Reproduce the data that follows in its entirety, character for character.

──────── SUPPLIED MATERIAL ────────

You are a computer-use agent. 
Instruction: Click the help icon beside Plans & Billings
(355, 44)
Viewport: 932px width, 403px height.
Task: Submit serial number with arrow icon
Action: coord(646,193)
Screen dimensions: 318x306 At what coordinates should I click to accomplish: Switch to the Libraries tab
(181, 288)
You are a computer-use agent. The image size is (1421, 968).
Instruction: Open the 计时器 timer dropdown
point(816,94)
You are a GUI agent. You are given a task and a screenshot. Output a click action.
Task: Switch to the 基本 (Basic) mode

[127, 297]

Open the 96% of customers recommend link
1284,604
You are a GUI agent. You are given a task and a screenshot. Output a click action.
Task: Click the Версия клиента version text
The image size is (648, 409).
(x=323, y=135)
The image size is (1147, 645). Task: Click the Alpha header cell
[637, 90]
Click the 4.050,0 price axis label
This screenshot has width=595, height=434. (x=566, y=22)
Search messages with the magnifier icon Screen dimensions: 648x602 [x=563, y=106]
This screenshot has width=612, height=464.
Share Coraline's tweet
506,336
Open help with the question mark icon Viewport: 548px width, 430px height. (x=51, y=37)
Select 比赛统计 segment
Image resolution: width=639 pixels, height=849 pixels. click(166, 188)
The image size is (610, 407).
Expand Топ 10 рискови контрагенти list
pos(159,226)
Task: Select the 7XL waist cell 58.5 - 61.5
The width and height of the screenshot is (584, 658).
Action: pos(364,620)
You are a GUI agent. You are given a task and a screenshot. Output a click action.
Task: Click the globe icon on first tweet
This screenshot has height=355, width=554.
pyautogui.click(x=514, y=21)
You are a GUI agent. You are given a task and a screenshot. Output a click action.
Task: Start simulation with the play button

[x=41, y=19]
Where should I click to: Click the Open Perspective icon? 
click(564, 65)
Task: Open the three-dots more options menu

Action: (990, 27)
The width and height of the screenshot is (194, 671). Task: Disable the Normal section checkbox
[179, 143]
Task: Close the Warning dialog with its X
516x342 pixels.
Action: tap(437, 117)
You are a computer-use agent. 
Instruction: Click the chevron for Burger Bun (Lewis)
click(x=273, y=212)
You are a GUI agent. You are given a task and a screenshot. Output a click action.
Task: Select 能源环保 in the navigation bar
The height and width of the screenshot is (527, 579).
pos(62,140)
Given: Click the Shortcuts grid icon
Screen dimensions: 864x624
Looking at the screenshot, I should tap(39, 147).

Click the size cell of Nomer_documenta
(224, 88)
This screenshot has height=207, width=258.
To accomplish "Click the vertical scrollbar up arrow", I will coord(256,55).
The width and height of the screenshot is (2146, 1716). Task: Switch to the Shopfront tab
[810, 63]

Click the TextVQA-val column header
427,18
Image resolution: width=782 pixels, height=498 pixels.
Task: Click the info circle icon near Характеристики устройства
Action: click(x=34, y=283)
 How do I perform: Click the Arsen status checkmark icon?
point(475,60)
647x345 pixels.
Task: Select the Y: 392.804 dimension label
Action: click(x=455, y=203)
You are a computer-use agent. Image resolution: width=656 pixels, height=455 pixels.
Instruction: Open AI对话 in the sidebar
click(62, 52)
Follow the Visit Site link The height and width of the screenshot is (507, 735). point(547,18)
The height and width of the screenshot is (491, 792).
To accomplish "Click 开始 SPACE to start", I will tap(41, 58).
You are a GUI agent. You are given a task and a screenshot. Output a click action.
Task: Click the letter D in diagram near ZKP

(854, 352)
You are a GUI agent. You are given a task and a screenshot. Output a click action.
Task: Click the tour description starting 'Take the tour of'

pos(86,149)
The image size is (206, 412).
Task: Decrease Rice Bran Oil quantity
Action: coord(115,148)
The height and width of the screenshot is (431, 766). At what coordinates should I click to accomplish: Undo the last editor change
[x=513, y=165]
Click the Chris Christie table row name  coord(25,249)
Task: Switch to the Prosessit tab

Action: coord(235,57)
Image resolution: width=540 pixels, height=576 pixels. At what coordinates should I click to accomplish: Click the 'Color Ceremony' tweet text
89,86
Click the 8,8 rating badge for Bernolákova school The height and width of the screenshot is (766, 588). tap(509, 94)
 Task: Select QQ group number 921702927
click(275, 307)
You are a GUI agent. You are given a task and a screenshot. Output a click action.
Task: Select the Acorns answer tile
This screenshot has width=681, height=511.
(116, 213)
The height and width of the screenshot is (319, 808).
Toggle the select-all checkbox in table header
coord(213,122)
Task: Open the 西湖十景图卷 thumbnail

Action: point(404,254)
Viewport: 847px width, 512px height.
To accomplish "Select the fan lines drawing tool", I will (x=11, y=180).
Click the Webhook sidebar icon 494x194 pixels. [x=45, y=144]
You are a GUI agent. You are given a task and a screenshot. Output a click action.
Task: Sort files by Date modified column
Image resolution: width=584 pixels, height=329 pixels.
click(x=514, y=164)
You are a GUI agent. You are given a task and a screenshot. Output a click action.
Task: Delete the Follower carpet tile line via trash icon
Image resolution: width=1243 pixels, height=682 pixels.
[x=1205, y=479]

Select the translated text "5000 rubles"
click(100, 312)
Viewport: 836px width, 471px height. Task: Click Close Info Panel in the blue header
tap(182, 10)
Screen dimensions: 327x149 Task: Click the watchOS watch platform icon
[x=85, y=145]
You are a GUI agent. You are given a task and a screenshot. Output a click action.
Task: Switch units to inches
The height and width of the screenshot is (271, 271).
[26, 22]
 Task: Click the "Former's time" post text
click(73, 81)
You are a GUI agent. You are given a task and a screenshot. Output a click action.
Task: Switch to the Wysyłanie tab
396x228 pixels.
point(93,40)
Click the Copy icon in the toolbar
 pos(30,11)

────────

#### OUTPUT
You are a computer-use agent. 
Instruction: Click the help icon beside Plans & Billings
(355, 44)
Viewport: 932px width, 403px height.
Task: Submit serial number with arrow icon
Action: coord(646,193)
Screen dimensions: 318x306 At what coordinates should I click to accomplish: Switch to the Libraries tab
(181, 288)
You are a computer-use agent. The image size is (1421, 968).
Instruction: Open the 计时器 timer dropdown
point(816,94)
You are a GUI agent. You are given a task and a screenshot. Output a click action.
Task: Switch to the 基本 (Basic) mode

[127, 297]

Open the 96% of customers recommend link
1284,604
You are a GUI agent. You are given a task and a screenshot. Output a click action.
Task: Click the Версия клиента version text
The image size is (648, 409).
(x=323, y=135)
The image size is (1147, 645). Task: Click the Alpha header cell
[637, 90]
Click the 4.050,0 price axis label
This screenshot has width=595, height=434. (x=566, y=22)
Search messages with the magnifier icon Screen dimensions: 648x602 [x=563, y=106]
This screenshot has width=612, height=464.
Share Coraline's tweet
506,336
Open help with the question mark icon Viewport: 548px width, 430px height. (x=51, y=37)
Select 比赛统计 segment
Image resolution: width=639 pixels, height=849 pixels. click(166, 188)
The image size is (610, 407).
Expand Топ 10 рискови контрагенти list
pos(159,226)
Task: Select the 7XL waist cell 58.5 - 61.5
The width and height of the screenshot is (584, 658).
Action: pos(364,620)
You are a GUI agent. You are given a task and a screenshot. Output a click action.
Task: Click the globe icon on first tweet
This screenshot has height=355, width=554.
pyautogui.click(x=514, y=21)
You are a GUI agent. You are given a task and a screenshot. Output a click action.
Task: Start simulation with the play button

[x=41, y=19]
Where should I click to: Click the Open Perspective icon? 
click(564, 65)
Task: Open the three-dots more options menu

Action: (990, 27)
The width and height of the screenshot is (194, 671). Task: Disable the Normal section checkbox
[179, 143]
Task: Close the Warning dialog with its X
516x342 pixels.
Action: tap(437, 117)
You are a computer-use agent. 
Instruction: Click the chevron for Burger Bun (Lewis)
click(x=273, y=212)
You are a GUI agent. You are given a task and a screenshot. Output a click action.
Task: Select 能源环保 in the navigation bar
The height and width of the screenshot is (527, 579).
pos(62,140)
Given: Click the Shortcuts grid icon
Screen dimensions: 864x624
Looking at the screenshot, I should tap(39, 147).

Click the size cell of Nomer_documenta
(224, 88)
This screenshot has height=207, width=258.
To accomplish "Click the vertical scrollbar up arrow", I will coord(256,55).
The width and height of the screenshot is (2146, 1716). Task: Switch to the Shopfront tab
[810, 63]

Click the TextVQA-val column header
427,18
Image resolution: width=782 pixels, height=498 pixels.
Task: Click the info circle icon near Характеристики устройства
Action: click(x=34, y=283)
 How do I perform: Click the Arsen status checkmark icon?
point(475,60)
647x345 pixels.
Task: Select the Y: 392.804 dimension label
Action: click(x=455, y=203)
You are a computer-use agent. Image resolution: width=656 pixels, height=455 pixels.
Instruction: Open AI对话 in the sidebar
click(62, 52)
Follow the Visit Site link The height and width of the screenshot is (507, 735). point(547,18)
The height and width of the screenshot is (491, 792).
To accomplish "Click 开始 SPACE to start", I will tap(41, 58).
You are a GUI agent. You are given a task and a screenshot. Output a click action.
Task: Click the letter D in diagram near ZKP

(854, 352)
You are a GUI agent. You are given a task and a screenshot. Output a click action.
Task: Click the tour description starting 'Take the tour of'

pos(86,149)
The image size is (206, 412).
Task: Decrease Rice Bran Oil quantity
Action: coord(115,148)
The height and width of the screenshot is (431, 766). At what coordinates should I click to accomplish: Undo the last editor change
[x=513, y=165]
Click the Chris Christie table row name  coord(25,249)
Task: Switch to the Prosessit tab

Action: coord(235,57)
Image resolution: width=540 pixels, height=576 pixels. At what coordinates should I click to accomplish: Click the 'Color Ceremony' tweet text
89,86
Click the 8,8 rating badge for Bernolákova school The height and width of the screenshot is (766, 588). tap(509, 94)
 Task: Select QQ group number 921702927
click(275, 307)
You are a GUI agent. You are given a task and a screenshot. Output a click action.
Task: Select the Acorns answer tile
This screenshot has width=681, height=511.
(116, 213)
The height and width of the screenshot is (319, 808).
Toggle the select-all checkbox in table header
coord(213,122)
Task: Open the 西湖十景图卷 thumbnail

Action: point(404,254)
Viewport: 847px width, 512px height.
To accomplish "Select the fan lines drawing tool", I will (x=11, y=180).
Click the Webhook sidebar icon 494x194 pixels. [x=45, y=144]
You are a GUI agent. You are given a task and a screenshot. Output a click action.
Task: Sort files by Date modified column
Image resolution: width=584 pixels, height=329 pixels.
click(x=514, y=164)
You are a GUI agent. You are given a task and a screenshot. Output a click action.
Task: Delete the Follower carpet tile line via trash icon
Image resolution: width=1243 pixels, height=682 pixels.
[x=1205, y=479]

Select the translated text "5000 rubles"
click(100, 312)
Viewport: 836px width, 471px height. Task: Click Close Info Panel in the blue header
tap(182, 10)
Screen dimensions: 327x149 Task: Click the watchOS watch platform icon
[x=85, y=145]
You are a GUI agent. You are given a task and a screenshot. Output a click action.
Task: Switch units to inches
The height and width of the screenshot is (271, 271).
[26, 22]
 Task: Click the "Former's time" post text
click(73, 81)
You are a GUI agent. You are given a task and a screenshot. Output a click action.
Task: Switch to the Wysyłanie tab
396x228 pixels.
point(93,40)
Click the Copy icon in the toolbar
 pos(30,11)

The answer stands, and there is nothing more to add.